I asked a few colleagues, and our understanding is that in the publishing industry, most popular U.S. novels for adult readers are written at a 7th to 9th grade reading level. That doesn’t mean that there aren’t any popular novels published at a higher reading level or even at a much lower reading level. (Read this article on reading levels of various novels.)
I also found a forum comment that made the following assertions, which “feel” right to me. They attribute their statements to studies done by the healthcare industry, but I couldn’t find the original source.
1. No matter how educated people are, they actually read three to five grades lower than the last grade they finished. People who finished high school read at the level of 7th-9th graders. (LDSP: Uhm, so college graduates would read at or above the 12th grade level.)
2. When a prominent newspaper lowered the complexity of their articles from college level to 4th grade, the number of readers shot up by 98 percent. (LDSP: Not sure of the percentages, but I’ve heard that when some magazines did this, their subscription rates went up.)
3. The books of the most popular U.S. novelists (Stephen King, John Grisham, etc.) are written at a 7th-grade reading level.(LDSP: That’s my general assessment, as well.)
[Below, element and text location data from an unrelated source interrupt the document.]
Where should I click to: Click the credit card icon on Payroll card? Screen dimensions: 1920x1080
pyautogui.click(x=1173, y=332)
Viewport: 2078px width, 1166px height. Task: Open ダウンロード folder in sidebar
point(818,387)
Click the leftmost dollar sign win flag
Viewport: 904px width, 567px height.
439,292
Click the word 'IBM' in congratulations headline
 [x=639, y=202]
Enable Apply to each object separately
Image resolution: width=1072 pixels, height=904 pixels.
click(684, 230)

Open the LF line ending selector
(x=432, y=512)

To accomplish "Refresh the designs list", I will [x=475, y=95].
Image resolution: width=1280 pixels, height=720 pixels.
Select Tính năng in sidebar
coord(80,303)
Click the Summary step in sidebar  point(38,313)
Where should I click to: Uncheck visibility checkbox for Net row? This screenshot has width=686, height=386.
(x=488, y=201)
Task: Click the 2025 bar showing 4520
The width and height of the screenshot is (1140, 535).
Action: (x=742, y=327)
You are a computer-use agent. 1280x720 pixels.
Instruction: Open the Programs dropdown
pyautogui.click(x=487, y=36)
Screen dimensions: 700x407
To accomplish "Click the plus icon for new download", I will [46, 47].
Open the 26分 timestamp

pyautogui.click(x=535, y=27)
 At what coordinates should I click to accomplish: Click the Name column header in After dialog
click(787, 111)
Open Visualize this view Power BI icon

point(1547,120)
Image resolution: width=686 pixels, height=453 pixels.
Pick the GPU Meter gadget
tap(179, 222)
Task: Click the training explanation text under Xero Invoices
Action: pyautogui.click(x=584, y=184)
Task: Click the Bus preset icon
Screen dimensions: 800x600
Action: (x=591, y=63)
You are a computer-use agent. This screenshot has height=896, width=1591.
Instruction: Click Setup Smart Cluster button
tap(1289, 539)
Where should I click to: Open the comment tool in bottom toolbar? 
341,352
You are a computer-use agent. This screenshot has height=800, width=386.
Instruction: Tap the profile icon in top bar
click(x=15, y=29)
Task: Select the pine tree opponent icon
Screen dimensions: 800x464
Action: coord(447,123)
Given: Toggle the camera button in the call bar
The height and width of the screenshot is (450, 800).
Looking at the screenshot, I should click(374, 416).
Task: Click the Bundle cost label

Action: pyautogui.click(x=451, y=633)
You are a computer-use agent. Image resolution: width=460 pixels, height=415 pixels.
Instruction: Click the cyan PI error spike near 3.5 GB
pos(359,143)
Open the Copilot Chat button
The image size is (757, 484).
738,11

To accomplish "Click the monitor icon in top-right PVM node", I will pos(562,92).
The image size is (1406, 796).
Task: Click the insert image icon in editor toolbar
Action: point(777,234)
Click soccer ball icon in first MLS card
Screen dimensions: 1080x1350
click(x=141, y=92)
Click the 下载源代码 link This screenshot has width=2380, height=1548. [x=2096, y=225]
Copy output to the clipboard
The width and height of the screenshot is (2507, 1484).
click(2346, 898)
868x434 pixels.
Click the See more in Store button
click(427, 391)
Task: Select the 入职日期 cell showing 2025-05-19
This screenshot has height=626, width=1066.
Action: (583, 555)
4. Most romance novels (which make up about half of all paperbacks sold in the U.S.) are written at a 5th-grade reading level. (LDSP: Not sure about this one, but I would suspect that the mass market paperback romances [*cough * harlequin-esque * cough] might fit this.)
I also found the ProLiteracy website which seems legit. They indicate that approximately 29% of US adults read below the 8th grade level, with 14% reading at a fifth grade level or below.
That leaves 70% of the adult US population that read at or above the 8th grade level. Right?
So, yes, I think a novel for adults (as opposed to children and teens) written at a 12th grade reading level or above has a chance. If that’s the level at which you’re comfortable writing, do it. If your agent or a publisher likes it but tells you to dumb it down, then you’ll have a decision to make.
2 thoughts on “Target Reading Level for Fiction”
Fascinating. And there are places online where we can pop in a bit of our writing, and it will tell us what grade level it’s at.
Thank you! This information shall help me classifiy older books a lot more effectively.